* Task description
Extract the lines starting at the line that contains "1287x577 pixels. At" and ending at the line that contains "coord(140,140)", and reproduce them verbatim, omitting the pictures.

* Listing
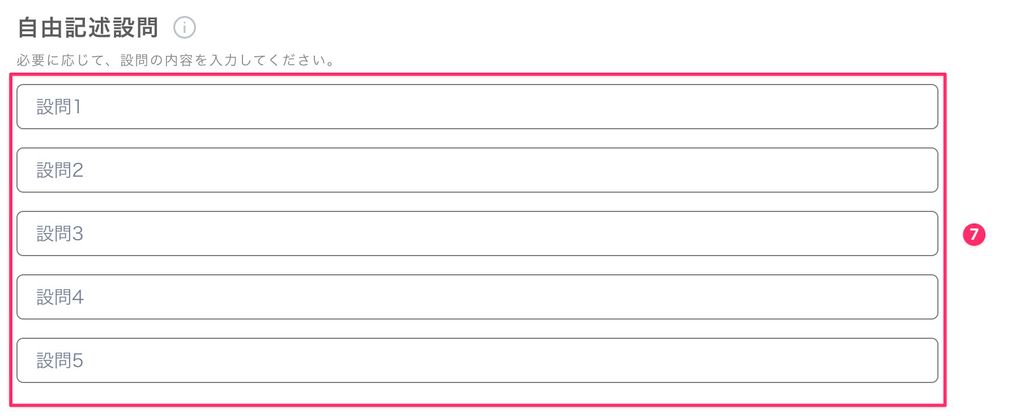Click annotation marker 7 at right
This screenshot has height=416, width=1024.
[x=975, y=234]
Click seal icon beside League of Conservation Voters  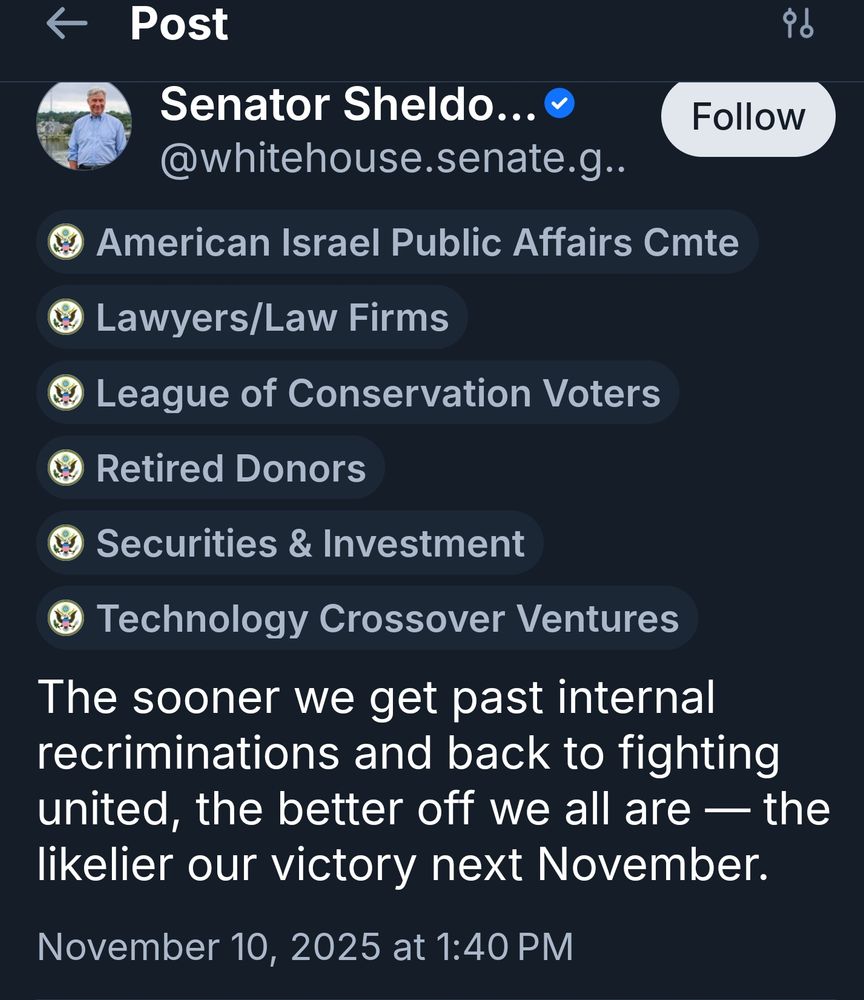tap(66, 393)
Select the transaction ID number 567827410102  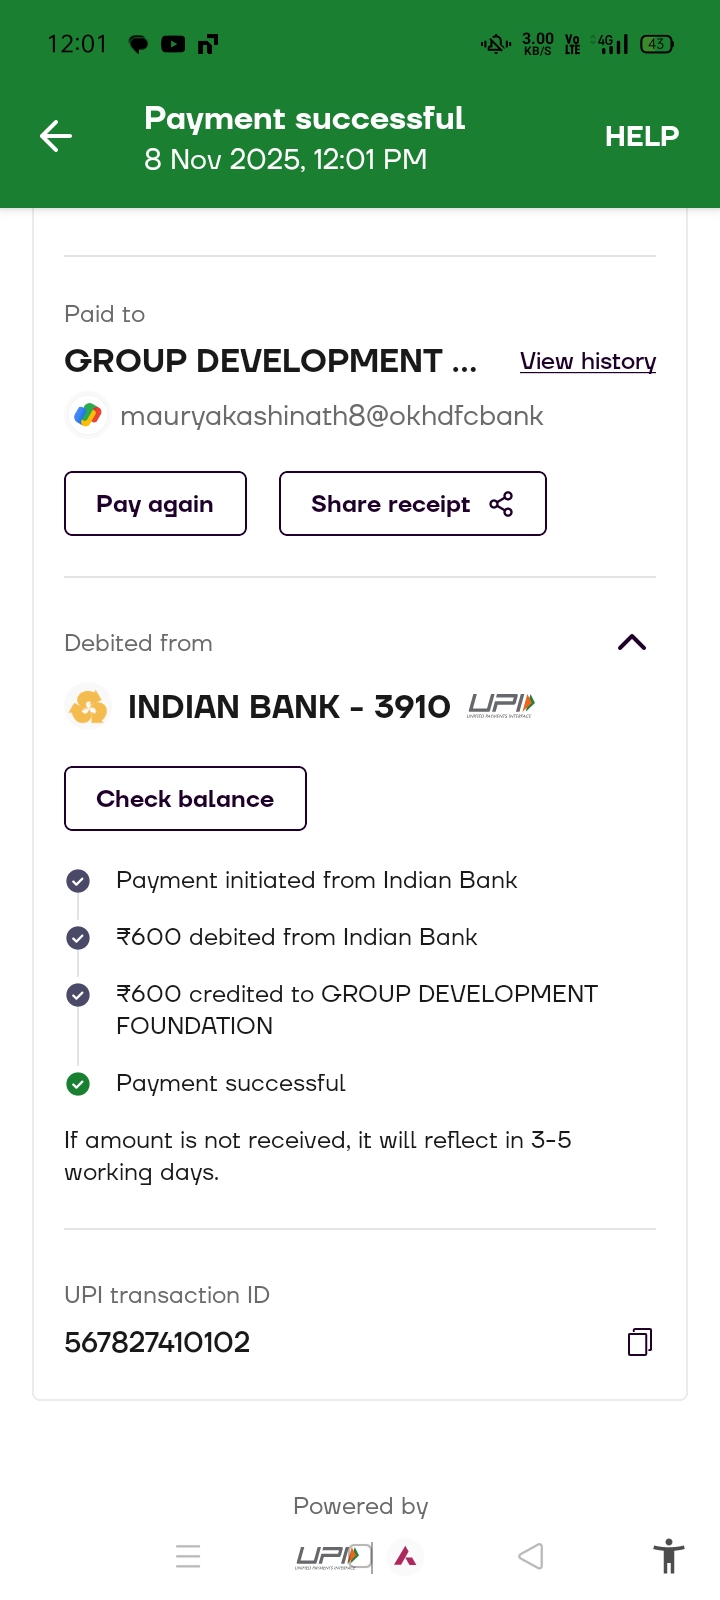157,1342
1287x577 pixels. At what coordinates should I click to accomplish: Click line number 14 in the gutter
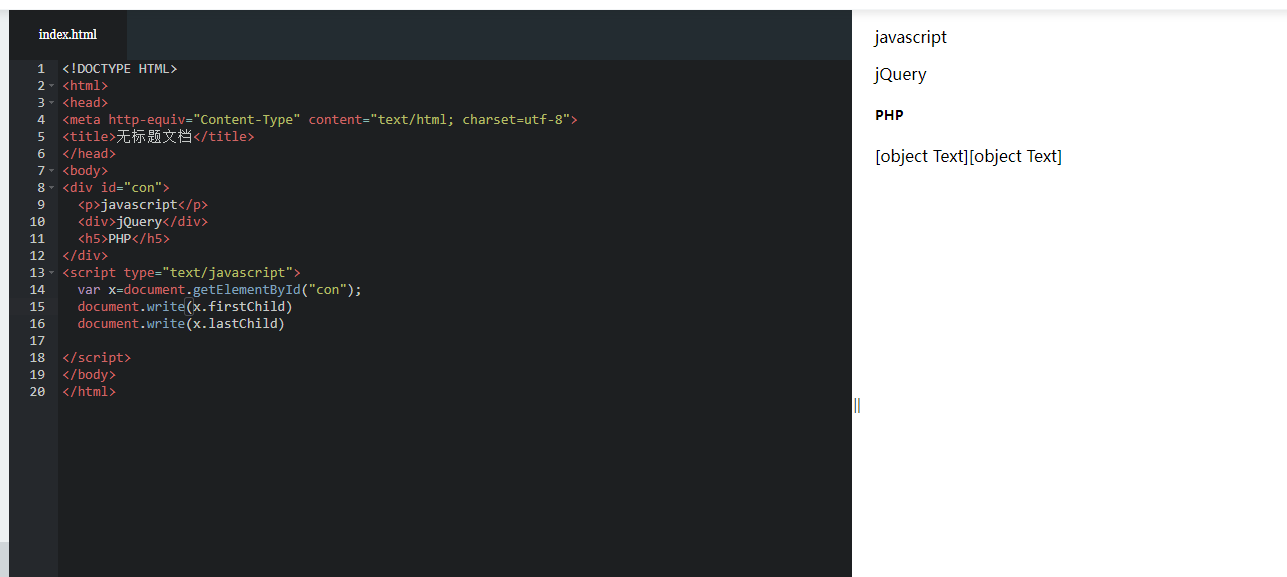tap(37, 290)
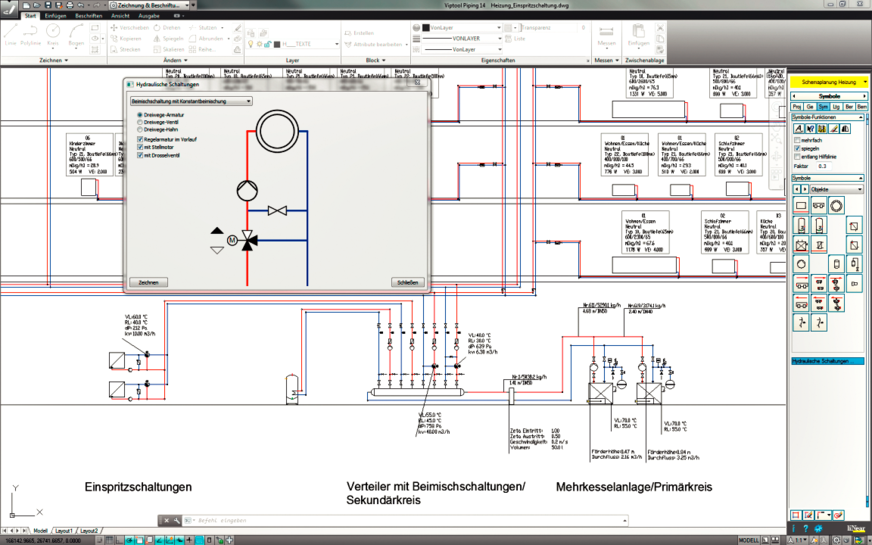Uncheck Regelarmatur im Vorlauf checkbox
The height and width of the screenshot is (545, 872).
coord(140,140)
--
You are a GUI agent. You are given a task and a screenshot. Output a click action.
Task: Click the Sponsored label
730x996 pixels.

* Completed task
1287x577 pixels. At what coordinates should I click to accomplish: Click line number 14 in the gutter
tap(37, 290)
Uncheck Regelarmatur im Vorlauf checkbox
The height and width of the screenshot is (545, 872).
coord(140,140)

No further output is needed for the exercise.